## GIVEN ENTRIES

*-*-*

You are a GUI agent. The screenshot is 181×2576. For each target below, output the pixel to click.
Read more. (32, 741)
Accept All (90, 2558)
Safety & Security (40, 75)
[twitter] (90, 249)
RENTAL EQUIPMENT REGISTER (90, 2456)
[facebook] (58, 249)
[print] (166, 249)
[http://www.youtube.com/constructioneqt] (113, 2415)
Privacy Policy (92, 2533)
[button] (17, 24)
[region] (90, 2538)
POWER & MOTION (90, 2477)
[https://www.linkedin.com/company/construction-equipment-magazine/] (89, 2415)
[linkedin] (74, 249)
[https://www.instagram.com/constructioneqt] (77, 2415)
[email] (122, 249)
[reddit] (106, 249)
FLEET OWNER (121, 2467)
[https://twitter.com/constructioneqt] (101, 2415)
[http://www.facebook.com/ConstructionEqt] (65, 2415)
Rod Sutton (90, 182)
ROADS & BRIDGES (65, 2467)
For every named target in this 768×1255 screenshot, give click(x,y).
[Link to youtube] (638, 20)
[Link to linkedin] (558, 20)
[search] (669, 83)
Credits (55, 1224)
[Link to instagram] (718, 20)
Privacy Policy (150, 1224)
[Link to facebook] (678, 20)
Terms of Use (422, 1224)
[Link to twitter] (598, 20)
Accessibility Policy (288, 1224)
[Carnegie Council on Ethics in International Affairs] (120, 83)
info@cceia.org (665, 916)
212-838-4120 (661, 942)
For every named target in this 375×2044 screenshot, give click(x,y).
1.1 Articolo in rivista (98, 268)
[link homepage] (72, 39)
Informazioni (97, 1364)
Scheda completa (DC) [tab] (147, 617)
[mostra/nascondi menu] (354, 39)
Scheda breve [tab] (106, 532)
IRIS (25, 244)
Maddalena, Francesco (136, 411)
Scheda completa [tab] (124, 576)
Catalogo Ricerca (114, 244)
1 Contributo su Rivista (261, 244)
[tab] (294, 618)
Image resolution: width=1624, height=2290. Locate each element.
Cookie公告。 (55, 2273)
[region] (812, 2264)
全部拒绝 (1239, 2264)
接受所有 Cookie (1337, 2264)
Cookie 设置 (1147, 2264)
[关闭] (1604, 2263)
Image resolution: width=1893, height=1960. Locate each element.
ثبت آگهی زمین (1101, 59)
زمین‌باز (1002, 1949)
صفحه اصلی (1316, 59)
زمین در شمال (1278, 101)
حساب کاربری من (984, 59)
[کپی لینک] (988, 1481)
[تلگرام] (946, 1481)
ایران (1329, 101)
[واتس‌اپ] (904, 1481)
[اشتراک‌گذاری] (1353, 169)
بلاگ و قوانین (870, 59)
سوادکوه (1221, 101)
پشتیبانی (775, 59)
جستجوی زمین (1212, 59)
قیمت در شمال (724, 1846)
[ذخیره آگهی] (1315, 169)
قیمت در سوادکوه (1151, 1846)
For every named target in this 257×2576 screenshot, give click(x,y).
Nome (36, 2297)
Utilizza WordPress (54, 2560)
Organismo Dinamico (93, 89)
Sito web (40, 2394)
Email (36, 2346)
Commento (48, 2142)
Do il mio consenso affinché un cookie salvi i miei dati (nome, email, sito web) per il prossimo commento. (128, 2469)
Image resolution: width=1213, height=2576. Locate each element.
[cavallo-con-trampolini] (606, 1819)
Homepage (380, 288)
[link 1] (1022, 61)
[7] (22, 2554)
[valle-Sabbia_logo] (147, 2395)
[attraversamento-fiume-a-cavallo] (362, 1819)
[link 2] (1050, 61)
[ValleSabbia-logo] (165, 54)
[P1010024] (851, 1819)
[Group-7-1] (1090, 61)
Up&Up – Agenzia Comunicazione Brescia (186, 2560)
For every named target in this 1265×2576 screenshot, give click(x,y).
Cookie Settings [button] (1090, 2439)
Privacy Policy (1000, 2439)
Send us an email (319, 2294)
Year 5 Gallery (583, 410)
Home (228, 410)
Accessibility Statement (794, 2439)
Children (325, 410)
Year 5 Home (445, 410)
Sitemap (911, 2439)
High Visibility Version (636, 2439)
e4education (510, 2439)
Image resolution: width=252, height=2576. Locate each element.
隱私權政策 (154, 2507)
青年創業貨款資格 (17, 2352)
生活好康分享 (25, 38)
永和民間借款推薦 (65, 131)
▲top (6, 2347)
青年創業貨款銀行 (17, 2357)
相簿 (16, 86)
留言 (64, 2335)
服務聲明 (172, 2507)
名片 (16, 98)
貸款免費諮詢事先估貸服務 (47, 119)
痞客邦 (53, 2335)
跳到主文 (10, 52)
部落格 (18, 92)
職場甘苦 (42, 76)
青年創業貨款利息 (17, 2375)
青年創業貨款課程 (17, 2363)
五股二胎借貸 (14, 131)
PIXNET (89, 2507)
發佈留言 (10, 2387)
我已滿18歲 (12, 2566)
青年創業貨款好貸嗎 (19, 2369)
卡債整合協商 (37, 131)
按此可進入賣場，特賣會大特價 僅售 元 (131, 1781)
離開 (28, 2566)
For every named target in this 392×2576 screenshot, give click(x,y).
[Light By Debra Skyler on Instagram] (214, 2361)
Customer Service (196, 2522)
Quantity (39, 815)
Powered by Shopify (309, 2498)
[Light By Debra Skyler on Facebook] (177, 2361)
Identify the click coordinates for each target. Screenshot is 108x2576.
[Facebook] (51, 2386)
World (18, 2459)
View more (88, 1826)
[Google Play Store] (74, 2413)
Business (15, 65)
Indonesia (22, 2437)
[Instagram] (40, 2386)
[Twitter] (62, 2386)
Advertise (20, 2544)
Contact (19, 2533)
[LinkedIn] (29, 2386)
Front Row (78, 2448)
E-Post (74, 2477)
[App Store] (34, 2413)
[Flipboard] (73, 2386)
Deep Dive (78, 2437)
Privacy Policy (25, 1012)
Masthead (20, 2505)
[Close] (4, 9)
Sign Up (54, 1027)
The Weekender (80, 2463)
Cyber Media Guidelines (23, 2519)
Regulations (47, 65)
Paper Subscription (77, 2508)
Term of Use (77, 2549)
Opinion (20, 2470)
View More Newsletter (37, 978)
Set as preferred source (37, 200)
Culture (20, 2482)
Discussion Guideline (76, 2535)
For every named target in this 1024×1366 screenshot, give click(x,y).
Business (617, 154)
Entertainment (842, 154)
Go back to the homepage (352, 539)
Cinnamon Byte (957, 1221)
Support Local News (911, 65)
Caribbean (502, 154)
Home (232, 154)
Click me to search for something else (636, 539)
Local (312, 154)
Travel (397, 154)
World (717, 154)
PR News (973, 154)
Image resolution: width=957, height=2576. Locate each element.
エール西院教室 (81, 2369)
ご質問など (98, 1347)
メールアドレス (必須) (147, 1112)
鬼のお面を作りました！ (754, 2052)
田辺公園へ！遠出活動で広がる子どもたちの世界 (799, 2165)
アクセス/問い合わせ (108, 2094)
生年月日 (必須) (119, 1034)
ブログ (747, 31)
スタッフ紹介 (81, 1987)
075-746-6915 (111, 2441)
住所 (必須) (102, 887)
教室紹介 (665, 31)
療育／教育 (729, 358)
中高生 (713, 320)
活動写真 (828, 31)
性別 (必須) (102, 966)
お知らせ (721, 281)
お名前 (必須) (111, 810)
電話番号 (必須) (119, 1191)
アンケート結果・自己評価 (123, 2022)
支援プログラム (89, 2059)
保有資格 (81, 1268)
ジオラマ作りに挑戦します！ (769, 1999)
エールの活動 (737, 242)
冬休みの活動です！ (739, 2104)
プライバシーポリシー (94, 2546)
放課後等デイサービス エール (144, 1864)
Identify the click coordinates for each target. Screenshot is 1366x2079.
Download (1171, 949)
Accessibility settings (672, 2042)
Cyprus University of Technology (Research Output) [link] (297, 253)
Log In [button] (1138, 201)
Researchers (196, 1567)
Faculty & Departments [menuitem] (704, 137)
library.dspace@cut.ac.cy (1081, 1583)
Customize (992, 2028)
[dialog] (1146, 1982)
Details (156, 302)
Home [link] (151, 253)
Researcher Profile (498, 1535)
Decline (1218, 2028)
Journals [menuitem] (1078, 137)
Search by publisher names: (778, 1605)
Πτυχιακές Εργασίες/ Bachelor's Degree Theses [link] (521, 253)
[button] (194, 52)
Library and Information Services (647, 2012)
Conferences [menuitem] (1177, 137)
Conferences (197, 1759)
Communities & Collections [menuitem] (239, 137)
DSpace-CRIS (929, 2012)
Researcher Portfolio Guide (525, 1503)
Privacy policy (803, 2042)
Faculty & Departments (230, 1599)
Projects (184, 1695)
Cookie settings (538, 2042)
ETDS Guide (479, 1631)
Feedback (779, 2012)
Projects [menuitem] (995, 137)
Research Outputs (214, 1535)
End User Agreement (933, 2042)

*-*-*

## AIM OF THE TASK
Repeat exactly, please, each line from the beginning of the data through the line with "[关闭] (1604, 2263)" in it, and only those lines.

## EXERCISE OUTPUT
You are a GUI agent. The screenshot is 181×2576. For each target below, output the pixel to click.
Read more. (32, 741)
Accept All (90, 2558)
Safety & Security (40, 75)
[twitter] (90, 249)
RENTAL EQUIPMENT REGISTER (90, 2456)
[facebook] (58, 249)
[print] (166, 249)
[http://www.youtube.com/constructioneqt] (113, 2415)
Privacy Policy (92, 2533)
[button] (17, 24)
[region] (90, 2538)
POWER & MOTION (90, 2477)
[https://www.linkedin.com/company/construction-equipment-magazine/] (89, 2415)
[linkedin] (74, 249)
[https://www.instagram.com/constructioneqt] (77, 2415)
[email] (122, 249)
[reddit] (106, 249)
FLEET OWNER (121, 2467)
[https://twitter.com/constructioneqt] (101, 2415)
[http://www.facebook.com/ConstructionEqt] (65, 2415)
Rod Sutton (90, 182)
ROADS & BRIDGES (65, 2467)
For every named target in this 768×1255 screenshot, give click(x,y).
[Link to youtube] (638, 20)
[Link to linkedin] (558, 20)
[search] (669, 83)
Credits (55, 1224)
[Link to instagram] (718, 20)
Privacy Policy (150, 1224)
[Link to facebook] (678, 20)
Terms of Use (422, 1224)
[Link to twitter] (598, 20)
Accessibility Policy (288, 1224)
[Carnegie Council on Ethics in International Affairs] (120, 83)
info@cceia.org (665, 916)
212-838-4120 (661, 942)
For every named target in this 375×2044 screenshot, give click(x,y).
1.1 Articolo in rivista (98, 268)
[link homepage] (72, 39)
Informazioni (97, 1364)
Scheda completa (DC) [tab] (147, 617)
[mostra/nascondi menu] (354, 39)
Scheda breve [tab] (106, 532)
IRIS (25, 244)
Maddalena, Francesco (136, 411)
Scheda completa [tab] (124, 576)
Catalogo Ricerca (114, 244)
1 Contributo su Rivista (261, 244)
[tab] (294, 618)
Image resolution: width=1624, height=2290. Locate each element.
Cookie公告。 (55, 2273)
[region] (812, 2264)
全部拒绝 (1239, 2264)
接受所有 Cookie (1337, 2264)
Cookie 设置 (1147, 2264)
[关闭] (1604, 2263)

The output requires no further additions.